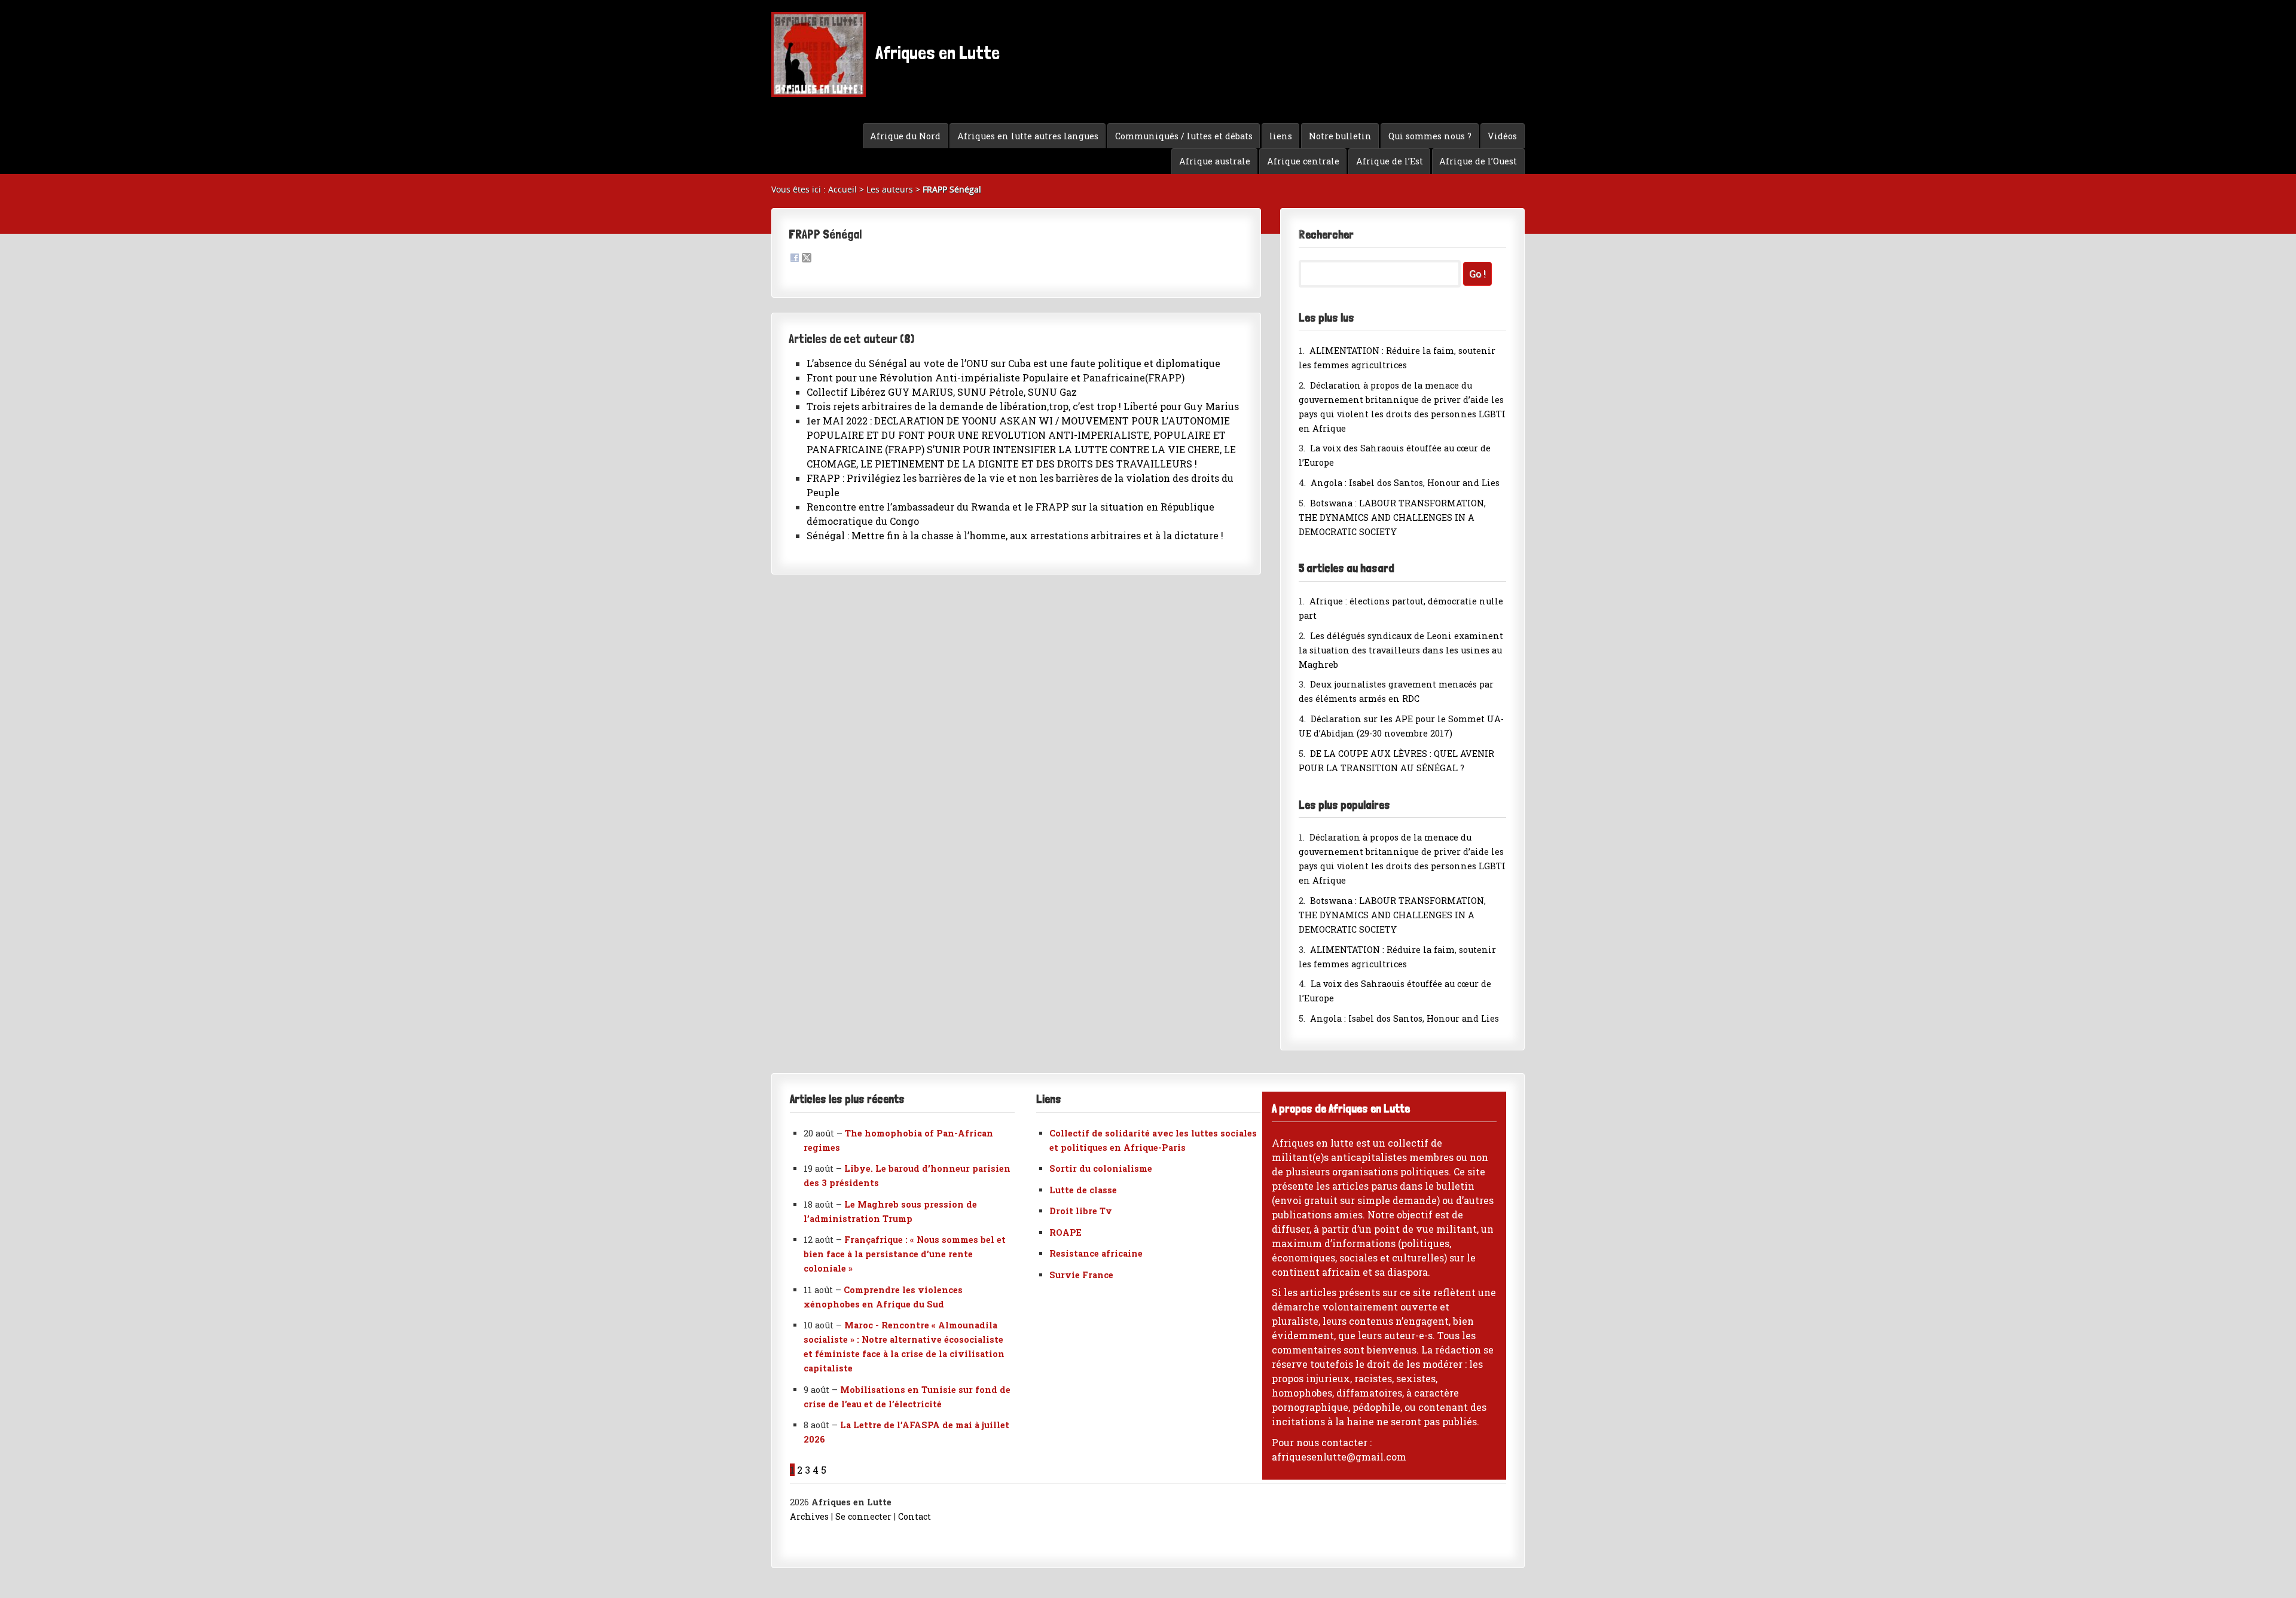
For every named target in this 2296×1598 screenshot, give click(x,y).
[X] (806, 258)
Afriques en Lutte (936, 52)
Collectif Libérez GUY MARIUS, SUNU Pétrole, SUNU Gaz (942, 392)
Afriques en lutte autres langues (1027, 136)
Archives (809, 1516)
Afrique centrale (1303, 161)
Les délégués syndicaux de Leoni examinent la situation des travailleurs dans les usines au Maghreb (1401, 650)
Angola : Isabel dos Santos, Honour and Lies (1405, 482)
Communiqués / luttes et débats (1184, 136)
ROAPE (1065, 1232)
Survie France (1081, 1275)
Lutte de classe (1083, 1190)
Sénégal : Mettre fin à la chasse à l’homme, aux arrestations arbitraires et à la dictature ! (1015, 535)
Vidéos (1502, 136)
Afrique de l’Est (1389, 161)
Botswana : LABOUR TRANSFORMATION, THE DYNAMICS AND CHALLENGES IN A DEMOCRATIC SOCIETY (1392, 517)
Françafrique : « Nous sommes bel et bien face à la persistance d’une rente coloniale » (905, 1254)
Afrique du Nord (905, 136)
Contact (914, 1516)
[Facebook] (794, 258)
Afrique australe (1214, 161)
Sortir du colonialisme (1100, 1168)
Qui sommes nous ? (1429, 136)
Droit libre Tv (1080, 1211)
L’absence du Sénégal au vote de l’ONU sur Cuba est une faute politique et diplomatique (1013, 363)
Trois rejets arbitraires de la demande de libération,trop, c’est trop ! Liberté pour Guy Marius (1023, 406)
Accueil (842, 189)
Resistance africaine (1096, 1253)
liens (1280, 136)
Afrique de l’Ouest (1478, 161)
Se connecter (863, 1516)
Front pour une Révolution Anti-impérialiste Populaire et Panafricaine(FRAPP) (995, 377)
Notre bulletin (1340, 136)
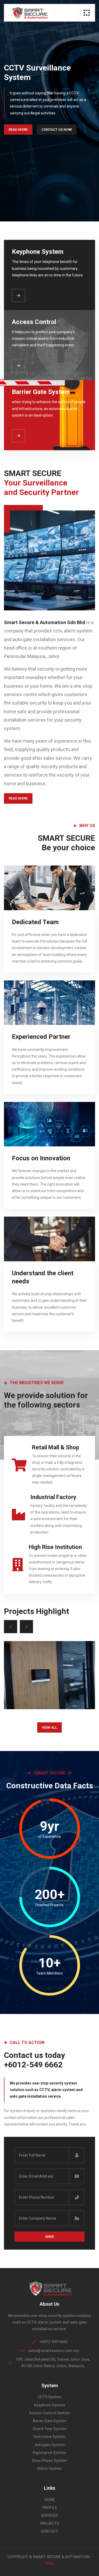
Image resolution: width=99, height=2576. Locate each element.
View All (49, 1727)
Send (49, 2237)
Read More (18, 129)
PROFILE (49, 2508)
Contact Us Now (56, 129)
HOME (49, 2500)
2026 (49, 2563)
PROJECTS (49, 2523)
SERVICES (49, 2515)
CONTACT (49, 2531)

(What needs to be done)
In the lines above, spot each one that contains the word "arbitraires" and copy it.

(Solution to the problem)
Sénégal : Mettre fin à la chasse à l’homme, aux arrestations arbitraires et à la dictature ! (1015, 535)
Trois rejets arbitraires de la demande de libération,trop, c’est trop ! Liberté pour Guy Marius (1023, 406)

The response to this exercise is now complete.